Хотя и не в таких подробностях, но во дворе все уже знали, в чем дело, и озлобление против преступника нарастало с каждым мгновеньем. Мужики, и без того уже сильно взвинченные всем, что происходило на собрании, стеной напирали на милиционера, крича и размахивая кулаками. Для меня было несомненно, что сию минуту может случиться самосуд. Дрянной и жалкий вид грузина, бессильно повисшего на подмышках, только подогревал дикие страсти. Я попытался пробраться к нему, убеждая окружающих успокоиться и принять гражданский порядок, но меня с угрозами оттолкнули, двинув локтем в грудь.

Кто-то уже крикнул хриплым голосом:

— Чего на него смотреть!.. Бей армяшку!

Милиционера, невзирая на его вопли и увещания, оттаскивали в сторону. Красивый мужик, — это был один из ниловских зятьев, — отступил без сопротивления.

В этот катастрофический момент я вспомнил о старике Нилове. Он один только с его авторитетом и силой убеждения мог предотвратить новую страшную беду.

Взывая к нему — Михаил Никифорыч, Михаил Никифорыч! — я кинулся разыскивать его в толпе и увидел старика на крыльце. Он стоял неподвижно, как статуя, прикрыв глаза огромной своей ладонью.

Я подбежал к нему и, заплетающимся языком умоляя о вмешательстве, пытался увлечь его за собою, даже потянул его за рукав. Но он, не отрывая руки от лица, другою молча отстранил меня и остался недвижим.

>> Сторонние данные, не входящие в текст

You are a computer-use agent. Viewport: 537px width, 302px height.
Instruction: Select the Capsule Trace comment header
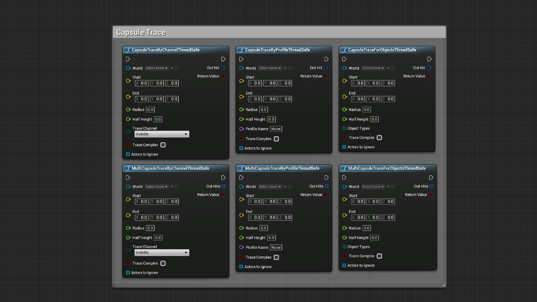(x=141, y=32)
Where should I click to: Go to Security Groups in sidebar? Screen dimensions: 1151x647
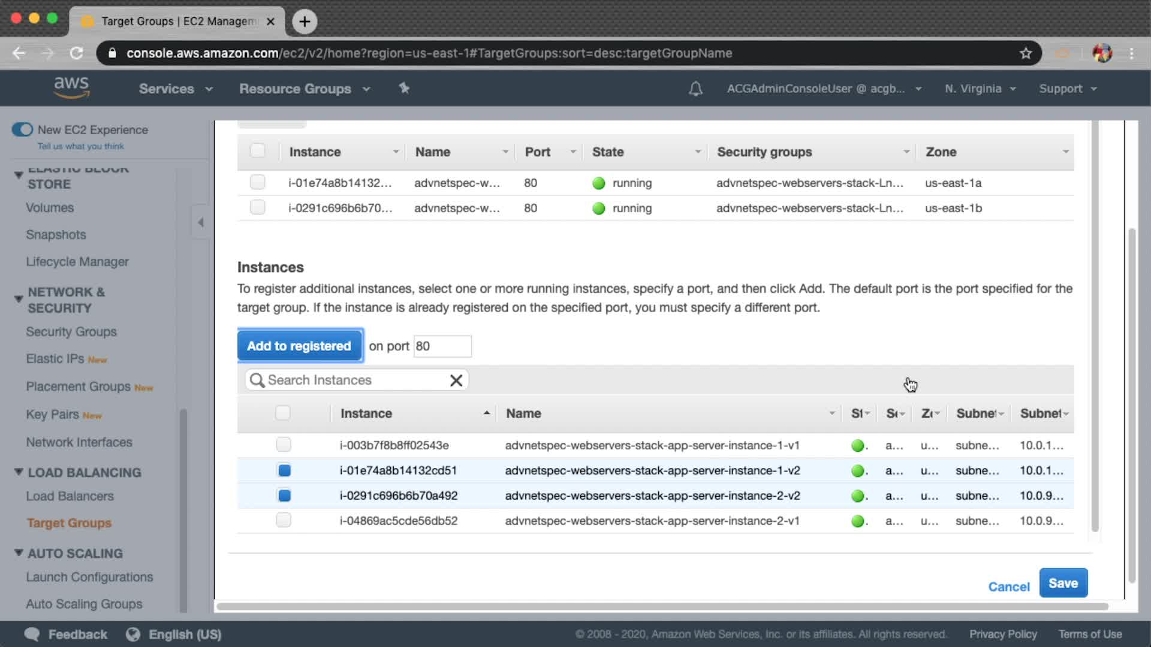(x=71, y=332)
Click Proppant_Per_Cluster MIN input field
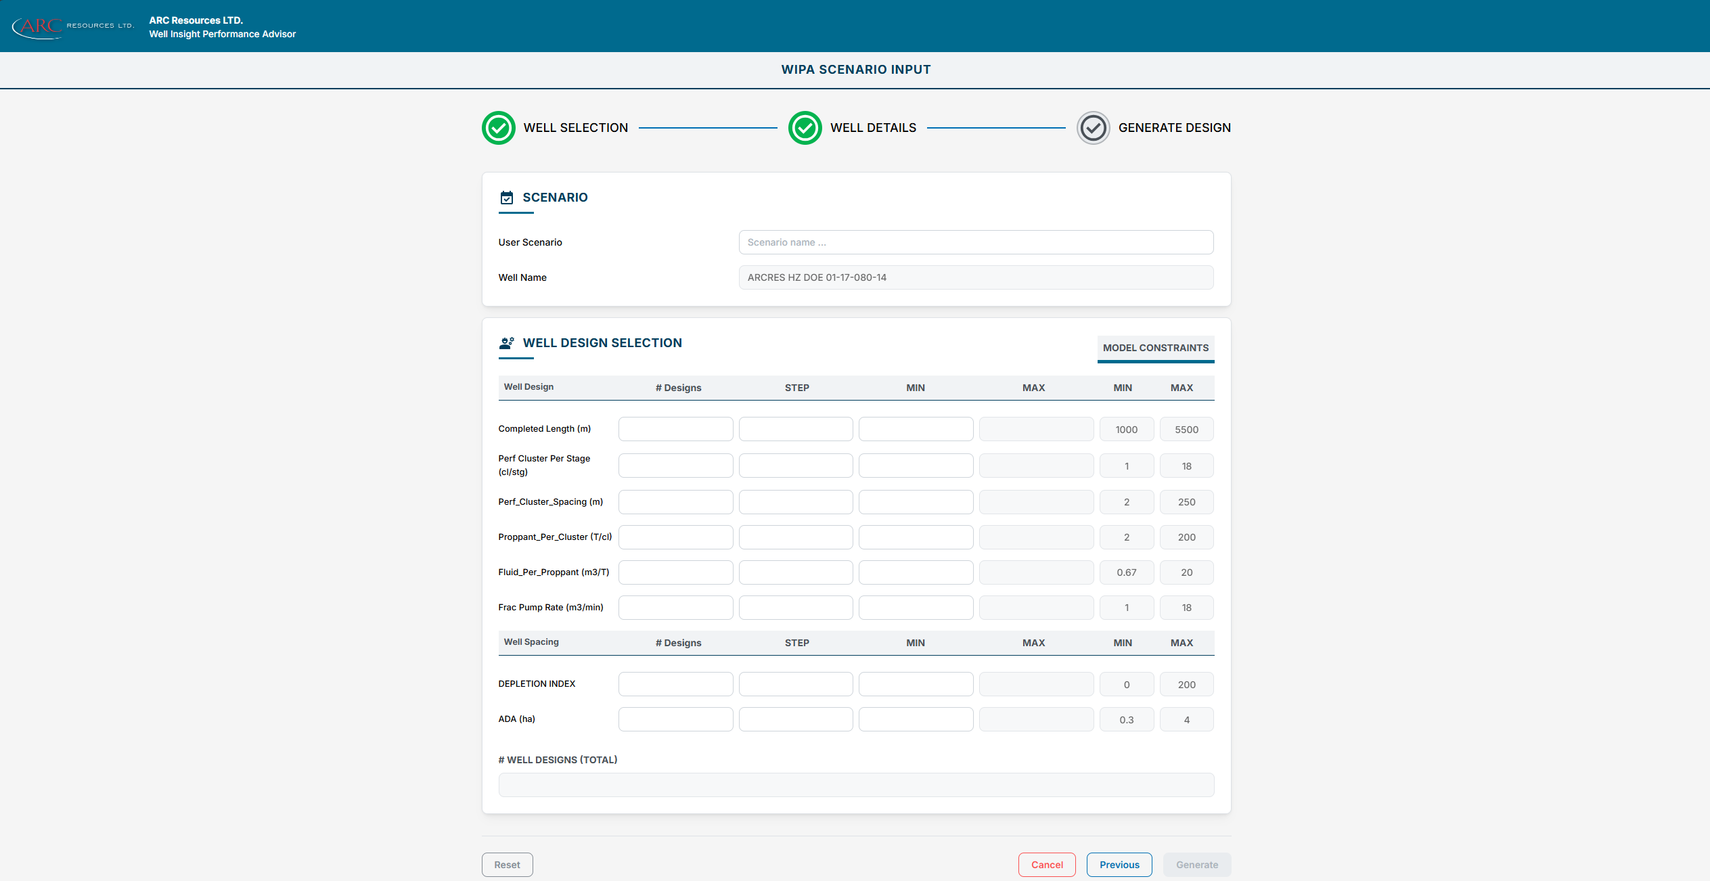This screenshot has height=881, width=1710. click(916, 537)
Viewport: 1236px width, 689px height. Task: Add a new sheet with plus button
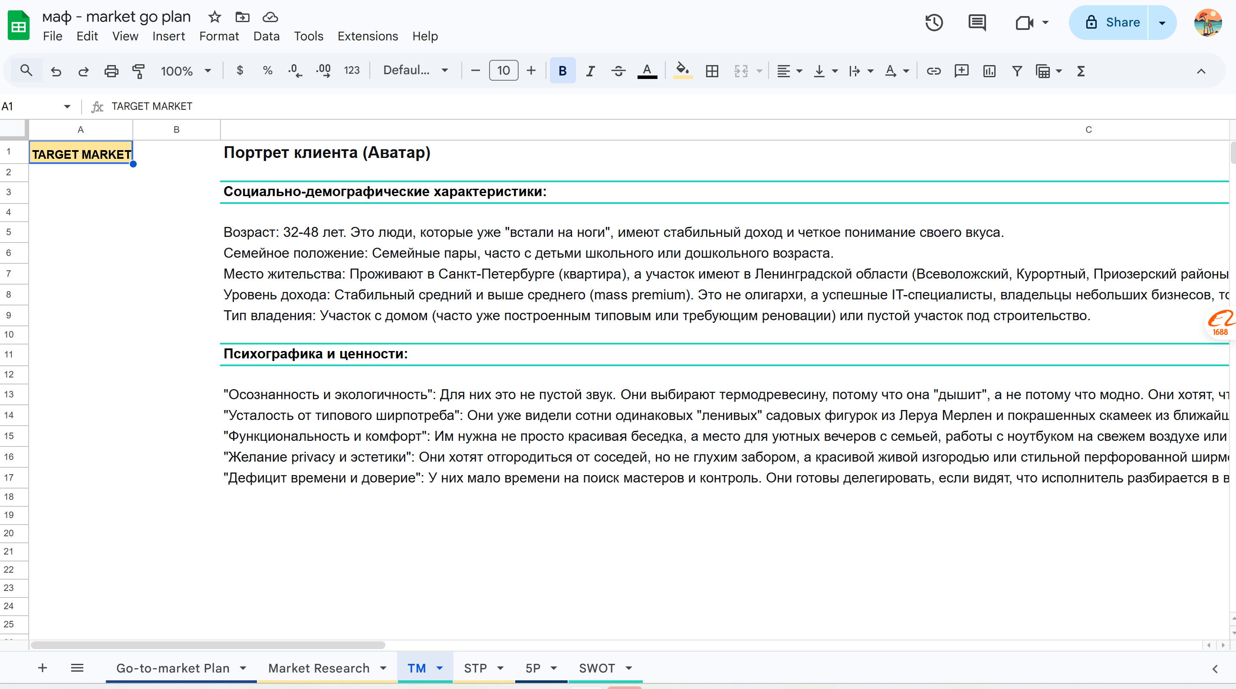42,668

В это время раздался выстрел. В ужасе я метнулся к толпе. Оказалось, что во-время подоспевший Будрин с помощью более сознательных мужиков освободил милиционера, и тот, вытащив наган, выстрелил в воздух. Народ в панике отхлынул, и на освободившемся пространстве я увидел Будрина, Сысина и дубового Гришу, суетившихся возле грузина. Грузин упал в сугроб, но был вполне жив, его никто не успел тронуть. Сысин, приговаривая: «Поспокойней, поспокойней надо, граждане», старался его приподнять, неуклюже обхватив поперек туловища.